Di Anna Ricci
Anche quest’anno è iniziato il tormentone. Quale???
Il Festival di Sanremo, che sembra essere diventato l’evento più atteso da tutti gli Italiani o quasi.
Ogni sera, dopo il Tg 1, stiamo davanti alla TV pronti a carpire le “ rivelazioni” che ci vengono sapientemente centellinate avvolte in un alone di mistero, riguardanti i personaggi che vi parteciperanno o dettagli dispensati con sapiente malizia allo scopo di stuzzicare la nostra curiosità e far incollare i nostri occhi al piccolo schermo.
Penso che se noi avessimo la stessa attrazione nei confronti di un libro, di un buon libro, forse saremmo un popolo più colto e capace di discernere in maniera più lucida e chiara gli avvenimenti che turbinano intorno a noi e nei quali rimaniamo avviluppati senza nemmeno rendercene conto.
Il Festival di Sanremo, ovvero della canzone italiana, è un festival musicale che si tiene ogni anno in Italia, appunto a Sanremo, fin dal lontano 1951, trasmesso in diretta televisiva e radiofonica nonché in Eurovisione dal 1955.
Impossibile ripercorrere tutte le trasformazioni e i regolamenti che nel corso delle varie stagioni fino ad oggi sono stati apportati e si sono succeduti.
Sappiamo che i brani devono essere composti da autori italiani, devono essere inediti e che i tre vincitori saranno votati da giurie scelte o con il televoto.
Un tempo gli artisti si esibivano in playback fino a quando nel 1985 Claudio Baglioni, invitato per ricevere il premio alla “canzone del secolo”, cantò dal vivo.
Innumerevoli i cantanti che sono saliti sul palco dell’Ariston nelle varie edizioni: Modugno, Rascel, Mina, Celentano, Paoli, Tenco, Dalida, Albano, Endrigo, Ranieri e Mia Martini…tanto per citarne alcuni e molti altri che per ovvie ragioni “ tecniche” non riesco ad elencare e me ne scuso.
Se pensiamo all’epoca in cui è stato ideato da Nicola Amato e Angelo Nizza-1951-posso capire cosa abbia potuto significare il festival per un popolo uscito da poco dalla guerra, avviato verso il boom economico e con tanta voglia di “leggerezza “ di riprendere a vivere.
Ma già nel 1969, Pier Paolo Pasolini manifestando abbastanza apertamente una critica al conformismo, denuncia un vuoto culturale di cui faceva parte, ahimè, anche il Festival di Sanremo.
E come riempire questo vuoto culturale?
Durante gli ultimi anni abbiamo assistito quasi ad uno stravolgimento del Festival di Sanremo in una metamorfosi continua, non conforme alla sua natura e alla sua origine, in una ricerca forsennata di novità.
Siamo davanti, a mio parere, ad un tentativo maldestro di riempire di contenuti e di messaggi un contesto che era nato per tutt’altro.
Vero è che questo evento entra nelle case di milioni di italiani e ciò dovrebbe rendere ancora più responsabili i mass media, vista la possibilità di influenzare una massa enorme di persone nella mentalità, nei gusti, nelle scelte.
Non trovo sia corretto usare indiscriminatamente trasmissioni e spettacoli per far veicolare idee, indirizzi di pensiero, appartenenti alla sfera sociale, morale, etica per quanto giusti possano essere.
Ho qualche dubbio a considerare la Tv un mezzo a tutt’oggi con funzioni didascaliche come ai tempi del maestro Manzi; temo che sotto l’aspetto “ buonista” si camuffi il desiderio di aumentare l’audience e scalare le vette degli ascolti.
Seppur distrattamente, non ho potuto fare a meno, visto il bombardamento mediatico, di sentire che nell’ ultima serata parteciperà il Presidente Zelensky, pare on line in un video registrato.
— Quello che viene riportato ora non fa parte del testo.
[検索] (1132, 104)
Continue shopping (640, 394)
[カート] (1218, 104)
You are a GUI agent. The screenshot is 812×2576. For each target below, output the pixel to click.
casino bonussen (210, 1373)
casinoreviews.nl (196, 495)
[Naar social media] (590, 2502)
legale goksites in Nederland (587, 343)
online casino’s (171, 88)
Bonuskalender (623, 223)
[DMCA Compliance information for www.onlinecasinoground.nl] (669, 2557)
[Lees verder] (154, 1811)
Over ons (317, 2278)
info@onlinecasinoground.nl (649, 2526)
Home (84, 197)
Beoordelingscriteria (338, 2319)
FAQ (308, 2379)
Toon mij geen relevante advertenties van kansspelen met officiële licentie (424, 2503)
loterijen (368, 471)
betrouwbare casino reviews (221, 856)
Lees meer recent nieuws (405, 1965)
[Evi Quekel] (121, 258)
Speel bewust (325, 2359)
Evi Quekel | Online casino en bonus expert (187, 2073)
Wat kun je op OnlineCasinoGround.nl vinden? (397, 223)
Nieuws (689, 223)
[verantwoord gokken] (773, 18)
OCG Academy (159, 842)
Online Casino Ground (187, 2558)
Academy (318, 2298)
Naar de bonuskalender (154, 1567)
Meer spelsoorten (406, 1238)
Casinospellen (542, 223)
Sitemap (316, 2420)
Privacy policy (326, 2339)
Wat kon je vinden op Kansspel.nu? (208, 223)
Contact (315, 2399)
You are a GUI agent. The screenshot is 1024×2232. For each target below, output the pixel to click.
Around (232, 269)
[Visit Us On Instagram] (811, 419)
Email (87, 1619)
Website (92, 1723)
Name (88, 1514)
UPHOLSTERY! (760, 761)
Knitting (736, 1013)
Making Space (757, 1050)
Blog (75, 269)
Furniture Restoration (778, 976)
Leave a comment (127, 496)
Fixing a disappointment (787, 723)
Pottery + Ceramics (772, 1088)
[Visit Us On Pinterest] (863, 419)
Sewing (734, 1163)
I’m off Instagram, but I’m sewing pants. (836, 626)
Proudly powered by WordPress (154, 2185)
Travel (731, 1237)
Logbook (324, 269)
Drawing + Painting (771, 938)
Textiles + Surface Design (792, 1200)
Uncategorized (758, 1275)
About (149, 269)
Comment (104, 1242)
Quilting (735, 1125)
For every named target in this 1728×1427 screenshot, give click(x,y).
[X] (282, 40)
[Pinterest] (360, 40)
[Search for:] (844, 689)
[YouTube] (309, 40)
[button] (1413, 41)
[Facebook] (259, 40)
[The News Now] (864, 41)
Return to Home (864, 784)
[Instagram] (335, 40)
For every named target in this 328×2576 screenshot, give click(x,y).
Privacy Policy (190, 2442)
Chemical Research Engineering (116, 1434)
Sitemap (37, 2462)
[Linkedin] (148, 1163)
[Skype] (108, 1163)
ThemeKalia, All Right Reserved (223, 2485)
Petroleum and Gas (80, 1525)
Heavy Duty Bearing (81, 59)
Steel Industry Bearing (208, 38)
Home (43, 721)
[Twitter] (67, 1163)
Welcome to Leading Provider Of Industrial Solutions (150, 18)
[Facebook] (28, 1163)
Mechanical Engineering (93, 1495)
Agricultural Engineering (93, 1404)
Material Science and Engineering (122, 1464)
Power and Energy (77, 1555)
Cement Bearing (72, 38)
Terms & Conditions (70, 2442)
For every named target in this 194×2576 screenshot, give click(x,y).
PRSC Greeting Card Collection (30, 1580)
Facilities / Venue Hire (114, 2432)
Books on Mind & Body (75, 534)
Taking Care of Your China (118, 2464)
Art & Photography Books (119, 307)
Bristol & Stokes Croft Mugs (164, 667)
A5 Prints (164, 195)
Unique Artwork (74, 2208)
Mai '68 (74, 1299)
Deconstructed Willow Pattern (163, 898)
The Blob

Questa eclatante notizia non può passare inosservata neanche agli occhi della gente comune come me.
Li per lì sono rimasta allibita e, senza entrare nel merito della questione –guerra, mi è sembrato che il sacro si mischiasse al profano, pur comprendendo le ragioni del Presidente dell’Ucraina. Ho pensato quanto gli uomini dello spettacolo e relativa “corte” osino spingersi oltre certi limiti, in terreni pericolosi e in maniera inopportua.
Ogni tematica, soprattutto se di grande rilevanza quale la guerra, deve essere trattata nell’appropriato contesto, conferendo la serietà e la solennità che merita senza alcuna strumentalizzazione e banalità.
Ritengo, inoltre, che nello spettacolo e nell’informazione debba esistere un ‘etica, un confine, un rispetto anche per il pubblico che, per quanto si creda, è formato da esseri pensanti.
A questo punto che fare ?
Suggerirei di chiamare il Festival di Sanremo con un altro nome…perché no?